ATF Celebrates Women’s History Month: Heather Stacy

Heather Stacy in Air Force uniformHeather Stacy is a communications specialist within the Web Media Branch, which falls within the Office of Public and Governmental Affairs. Stacy has served our country for over 30 years, starting with 20 years in the Air Force. She has been with ATF only a few months, but ATF makes Stacy feel like she has a mission again; she explains, “I didn’t feel a strong connection to the mission of the last federal organization I worked for. I knew ATF’s mission would give me the sense of truly serving my country again. I am the fourth generation, and only woman, to serve in the military – and my son is the fifth. That is something my family is very proud of and something we hope will continue down the line.”

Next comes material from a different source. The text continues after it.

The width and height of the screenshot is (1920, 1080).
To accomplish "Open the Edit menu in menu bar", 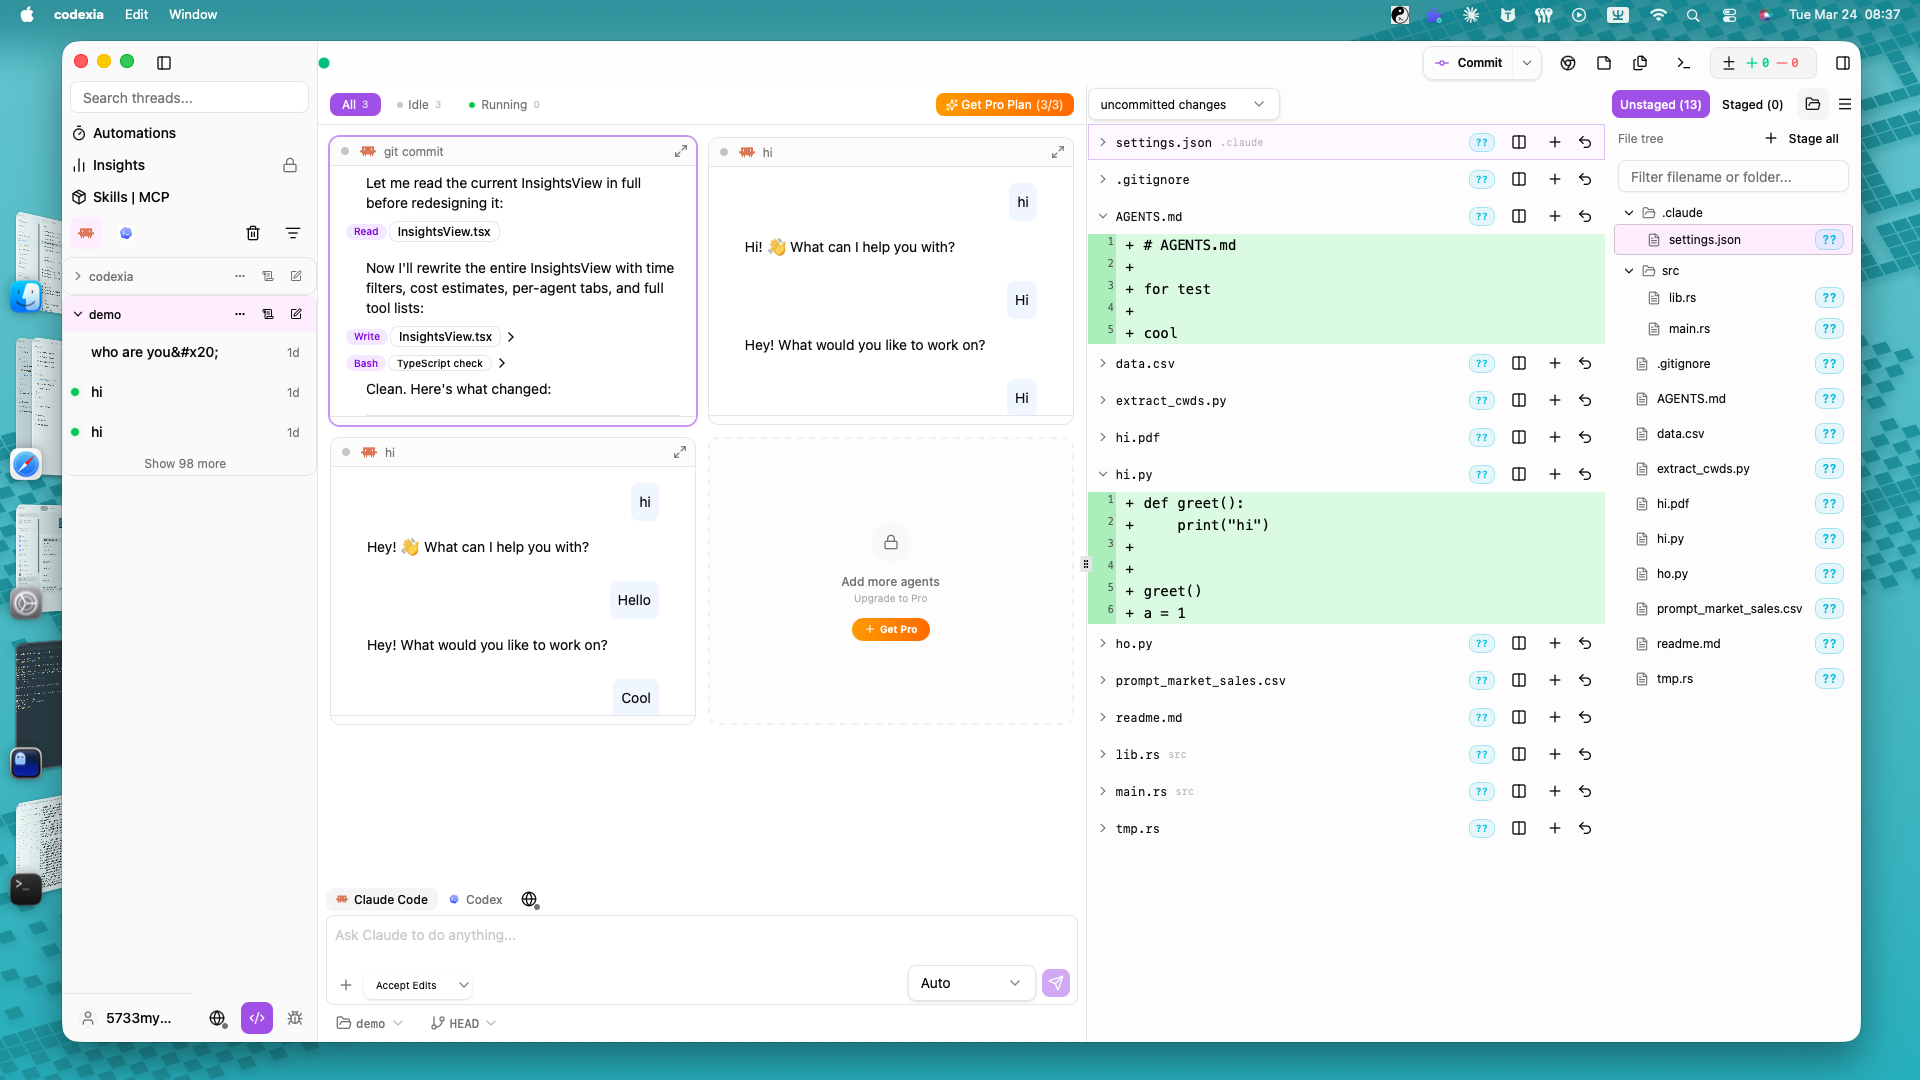I will pos(136,15).
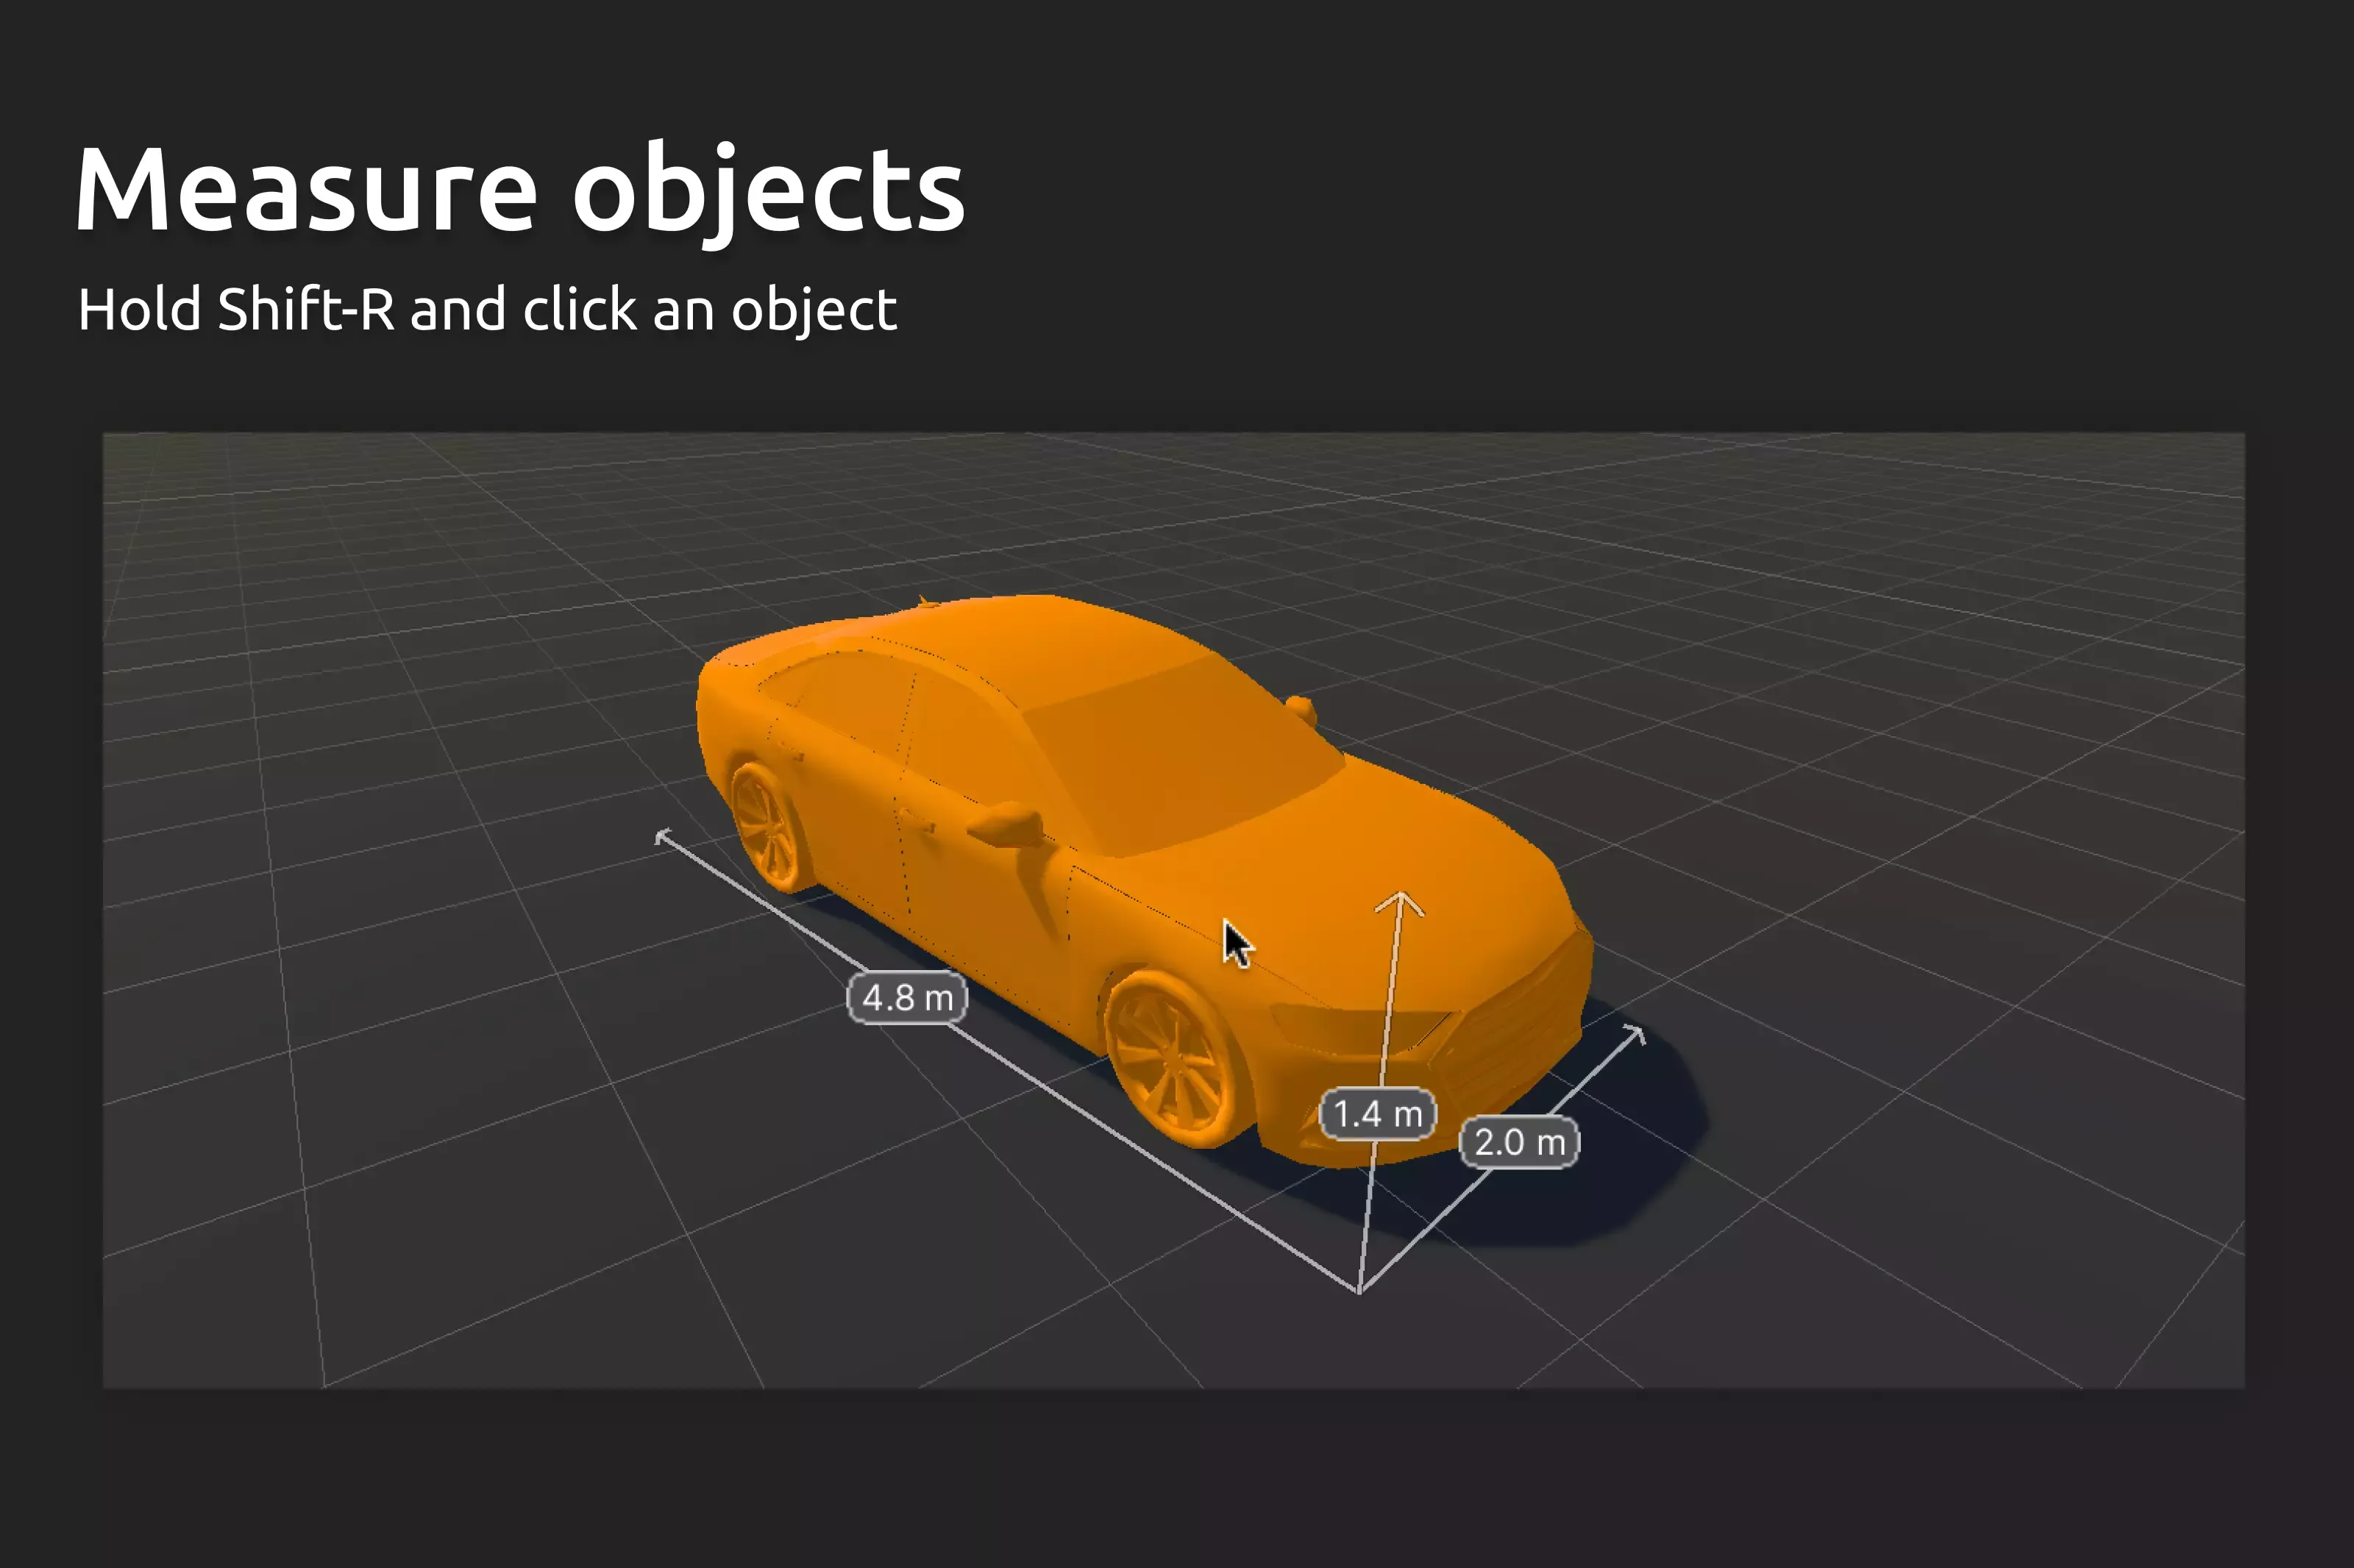Click the car's front door handle

[x=918, y=820]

When she joined the Air Force, Stacy originally planned to stay for 4 years, but before she knew it, 4 years became 20. She retired as a master sergeant (E-7), for which she was proud, but wishes she would have gone higher. “I had to make a choice earlier in my career to either spend more time with my boys or go to college to finish my degree. I chose to spend more time with my boys. In the Air Force, to advance beyond E-7, you need a bachelor’s degree. Since retiring from the Air Force, I have continued training, going to college and advancing in my career, and I’m very happy with my progress,” said Stacy.

Instilled Family Values

Stacy’s great grandfather built the Ohio house that her grandmother, her mother and she all grew up in. That helped to ensure that family values were passed down from generation to generation. “It was a small farm with a garden, animals, fruit trees and bushes, and three pastures that all needed daily and weekly care,” said Stacy. “That’s three generations of strong women who not only took care of the house and cooking but picked the fruit, fed the animals, harvested the garden and mowed the pastures, while raising children and/or going to school or working a normal job.”

During World War II, while her grandfather was serving as a corpsman in Panama, Stacy’s grandmother held a wartime job helping to build dirigible balloons (blimps) at the Goodyear Company in Akron, Ohio. These smaller, unmanned dirigibles were used to distract German fighters from shooting at the men landing on the shores of Normandy. Although she wasn’t credited for serving in the military, Stacy’s grandmother and many other women played a significant role in World War II. 

“Today, women still, and always will, play a significant role in the federal workforce, whether serving in a leadership position, as a special agent or industry operations investigator, in forensics or STEM, or as a communication specialist, spreading the ATF message,” said Stacy. “Women bring their own unique viewpoint and skills to the federal workforce, adding to the overall effectiveness of the organization.” 

Maintaining a Work-Life Balance

Heather Stacy taking photographs on a military flightStacy discussed that one of the main work-life balances that needed to be solved early in her career was the “which parent is going to stay home with sick children” conundrum. Her husband grew up in a Portuguese family with a strong belief in the mother as the sole caregiver. It was a struggle to convince him otherwise, but her viewpoint was that they both served in the military and needed to share the time away from work. “We eventually worked it out and shared that time taking care of sick children as equally as possible,” she said. Through her own experiences and those of friends and colleagues, she believes “that we still have a long way to go for society to let go of the ‘traditional roles’ and instead view everything as ‘shared responsibilities.’”

Importance of Diverse Voices in Law Enforcement

Stacy believes it’s important for women to hold positions they traditionally have not because that makes their perspective even more valuable; they may be one of the few voices that stands out. “The uniqueness of how a woman’s mind works can be extremely beneficial to the team,” said Stacy. “To serve all communities across the United States, we need teams that look like we are from all over the United States and that includes women. The diversity of all these people together helps us build a stronger more productive federal organization.”

Reflecting on Women’s History Month

“I think it is very important to celebrate how far we have come. I have met women who have had a huge impact in my career,” said Stacy. As an example, she cited Martha McSally, who fought a long, hard battle to stop the mandatory wearing of the customary head-to-toe gown by American military women off base, when assigned to Middle Eastern countries. American servicewomen also weren’t allowed to drive, had to sit in the back seat and had to be always under male escort. This policy made American military women feel subservient to their male military colleagues. McSally eventually won that battle and paved the way for women like Stacy to be treated as an equal with her fellow servicemen while serving in Iraq. But Stacy believes society still has a long way to go. “Celebrating Women’s History Month serves as a reminder to me to never stop proving that I am an equal and helping to pave the way for future generations of women serving in federal government positions,” said Stacy. Her advice to women in the federal workforce is, “Don’t be afraid to speak your mind and be heard. Know that your voice is as important as the next person’s. After all, you’re the only you and no one else is going to analyze or solve the problem like you do.”